There are some rare cases where humans have become infected with avian influenza A after handling infected birds. In order to prevent avian influenza A viruses in people, the Centers for Disease Control and Prevention (CDC) suggests taking some protective actions around birds:
- As a general precaution, people should avoid wild birds and observe them only from a distance.
- Avoid contact with birds, including poultry, that appear ill or have died.
- Avoid contact with surfaces that appear to be contaminated with feces from wild or domestic birds.
Additionally, according to the CDC, the spread of the influenza A virus between humans is extremely rare, and the CDC asserts that when person-to-person transmission has occurred, it has been “limited, inefficient and not sustained.” The primary way to avoid contracting the disease, is to avoid close contact with infected birds and their droppings.
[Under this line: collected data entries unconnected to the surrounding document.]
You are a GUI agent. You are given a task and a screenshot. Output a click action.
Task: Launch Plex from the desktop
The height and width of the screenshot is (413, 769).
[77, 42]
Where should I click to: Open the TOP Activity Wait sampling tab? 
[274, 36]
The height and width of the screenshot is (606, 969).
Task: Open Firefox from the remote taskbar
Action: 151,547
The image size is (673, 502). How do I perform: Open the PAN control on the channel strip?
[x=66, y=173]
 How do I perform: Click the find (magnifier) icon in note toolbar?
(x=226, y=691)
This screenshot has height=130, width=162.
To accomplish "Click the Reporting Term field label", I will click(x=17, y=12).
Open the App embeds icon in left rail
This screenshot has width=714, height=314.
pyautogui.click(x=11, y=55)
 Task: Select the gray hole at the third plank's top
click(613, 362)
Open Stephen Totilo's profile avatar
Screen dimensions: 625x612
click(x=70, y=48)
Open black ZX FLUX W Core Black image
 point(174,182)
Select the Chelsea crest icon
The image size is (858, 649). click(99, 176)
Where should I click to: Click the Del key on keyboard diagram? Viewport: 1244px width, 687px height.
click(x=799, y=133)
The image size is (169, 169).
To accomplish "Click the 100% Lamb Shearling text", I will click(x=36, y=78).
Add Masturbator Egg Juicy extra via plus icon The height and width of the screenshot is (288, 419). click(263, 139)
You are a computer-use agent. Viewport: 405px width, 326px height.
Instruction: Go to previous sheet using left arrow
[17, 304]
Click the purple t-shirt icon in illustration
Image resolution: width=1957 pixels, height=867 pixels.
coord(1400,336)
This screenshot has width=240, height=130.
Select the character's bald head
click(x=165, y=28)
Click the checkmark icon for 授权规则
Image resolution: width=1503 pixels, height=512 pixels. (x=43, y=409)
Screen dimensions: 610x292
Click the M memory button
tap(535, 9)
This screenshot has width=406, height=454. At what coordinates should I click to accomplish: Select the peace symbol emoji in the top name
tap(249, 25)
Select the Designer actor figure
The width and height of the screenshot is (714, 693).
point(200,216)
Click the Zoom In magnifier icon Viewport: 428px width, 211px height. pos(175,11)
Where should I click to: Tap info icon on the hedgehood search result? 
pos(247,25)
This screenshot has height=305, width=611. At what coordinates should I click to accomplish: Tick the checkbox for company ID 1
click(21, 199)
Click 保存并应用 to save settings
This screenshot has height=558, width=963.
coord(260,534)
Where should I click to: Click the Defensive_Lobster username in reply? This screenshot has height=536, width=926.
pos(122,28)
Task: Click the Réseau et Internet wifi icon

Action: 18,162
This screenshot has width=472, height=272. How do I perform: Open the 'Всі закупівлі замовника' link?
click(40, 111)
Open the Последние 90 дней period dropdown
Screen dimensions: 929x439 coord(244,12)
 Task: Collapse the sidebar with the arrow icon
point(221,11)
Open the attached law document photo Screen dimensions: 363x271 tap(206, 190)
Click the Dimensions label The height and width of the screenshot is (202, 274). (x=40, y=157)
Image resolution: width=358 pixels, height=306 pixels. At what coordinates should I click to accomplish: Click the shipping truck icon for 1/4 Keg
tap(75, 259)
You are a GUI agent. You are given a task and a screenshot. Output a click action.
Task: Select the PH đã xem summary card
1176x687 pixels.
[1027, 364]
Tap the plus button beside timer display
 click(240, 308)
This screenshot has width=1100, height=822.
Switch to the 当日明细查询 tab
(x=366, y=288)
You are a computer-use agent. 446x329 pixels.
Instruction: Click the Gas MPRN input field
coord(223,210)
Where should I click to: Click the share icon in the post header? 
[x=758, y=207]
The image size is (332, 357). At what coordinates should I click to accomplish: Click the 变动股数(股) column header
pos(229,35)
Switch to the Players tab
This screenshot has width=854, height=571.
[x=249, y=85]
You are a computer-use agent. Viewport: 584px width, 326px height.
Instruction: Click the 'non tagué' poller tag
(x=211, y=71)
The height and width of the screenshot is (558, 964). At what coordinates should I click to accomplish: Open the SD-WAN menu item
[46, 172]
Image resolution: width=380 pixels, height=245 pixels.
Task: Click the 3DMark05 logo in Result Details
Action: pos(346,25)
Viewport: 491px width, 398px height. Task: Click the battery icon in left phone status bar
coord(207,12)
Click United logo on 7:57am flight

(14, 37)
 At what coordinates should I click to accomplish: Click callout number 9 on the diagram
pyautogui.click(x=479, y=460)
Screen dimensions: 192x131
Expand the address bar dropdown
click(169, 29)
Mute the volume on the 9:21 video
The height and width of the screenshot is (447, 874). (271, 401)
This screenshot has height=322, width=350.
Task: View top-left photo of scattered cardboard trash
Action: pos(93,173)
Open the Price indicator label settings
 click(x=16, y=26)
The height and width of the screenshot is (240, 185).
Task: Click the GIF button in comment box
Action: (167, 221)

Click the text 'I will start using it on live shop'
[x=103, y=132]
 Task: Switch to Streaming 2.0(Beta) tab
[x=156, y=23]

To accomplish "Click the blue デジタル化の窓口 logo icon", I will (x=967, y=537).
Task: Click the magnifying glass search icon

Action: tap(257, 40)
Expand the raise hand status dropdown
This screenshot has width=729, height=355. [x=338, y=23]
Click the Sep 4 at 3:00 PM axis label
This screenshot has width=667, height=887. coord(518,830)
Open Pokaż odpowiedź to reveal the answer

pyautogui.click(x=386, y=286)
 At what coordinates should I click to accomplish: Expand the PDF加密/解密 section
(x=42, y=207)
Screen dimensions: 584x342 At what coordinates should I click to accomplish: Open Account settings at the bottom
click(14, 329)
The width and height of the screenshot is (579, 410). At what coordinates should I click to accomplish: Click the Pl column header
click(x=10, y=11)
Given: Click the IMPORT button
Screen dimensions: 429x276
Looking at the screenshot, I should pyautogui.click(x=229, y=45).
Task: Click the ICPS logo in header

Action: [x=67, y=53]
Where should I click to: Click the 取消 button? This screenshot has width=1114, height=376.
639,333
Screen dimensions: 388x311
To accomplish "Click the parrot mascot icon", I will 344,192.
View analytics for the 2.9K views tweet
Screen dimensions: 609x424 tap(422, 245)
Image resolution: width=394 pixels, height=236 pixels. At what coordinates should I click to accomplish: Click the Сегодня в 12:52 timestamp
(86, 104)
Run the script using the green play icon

When avian influenza is detected in the United States, the chance of infected poultry or eggs entering our food system is extremely low. One of the main reasons is that once birds are infected with the virus, they die quickly and are removed from the food chain. There are safeguards in place for inspecting and handling flocks that have or are suspected of having avian influenza. The USDA Animal and Plant Health Inspection Service monitors avian influenza throughout the United States and the USDA keeps track of outbreaks and regular updates are posted on their website.
- Washing your hands with warm water and soap for at least 20 seconds before and after handling food.
- Cooking chicken and poultry to a minimum internal temperature of 165 degrees Fahrenheit as measured by a food thermometer.
- Never thawing frozen chicken at room temperature. Instead, thaw the meat in the refrigerator, the microwave, or a cold-water bath. For instructions on how to thaw poultry safely, refer to the Michigan State University Extension bulletin How to Safely Handle Raw Poultry and Tips for Cutting Up a Whole Bird.
- Keeping eggs refrigerated at 40 degrees or lower and do not keep raw eggs out of the refrigerator for more than two hours.
- Cooking egg-containing dishes to 160 degrees. Eggs that are scrambled, fried, poached, boiled or baked should be cooked until the yolk and white are firm.
- Cleaning your cutting boards, dishes, utensils and countertops with hot soapy water after preparing each food item.
Consumers can rest assured that in following these tips, they can safely consume poultry and eggs. For answers to your food safety questions, call MSU Extension's Food Safety Hotline at 1-877-643-9882. For more information on food safety, visit MSU Extension's Safe Food & Water website.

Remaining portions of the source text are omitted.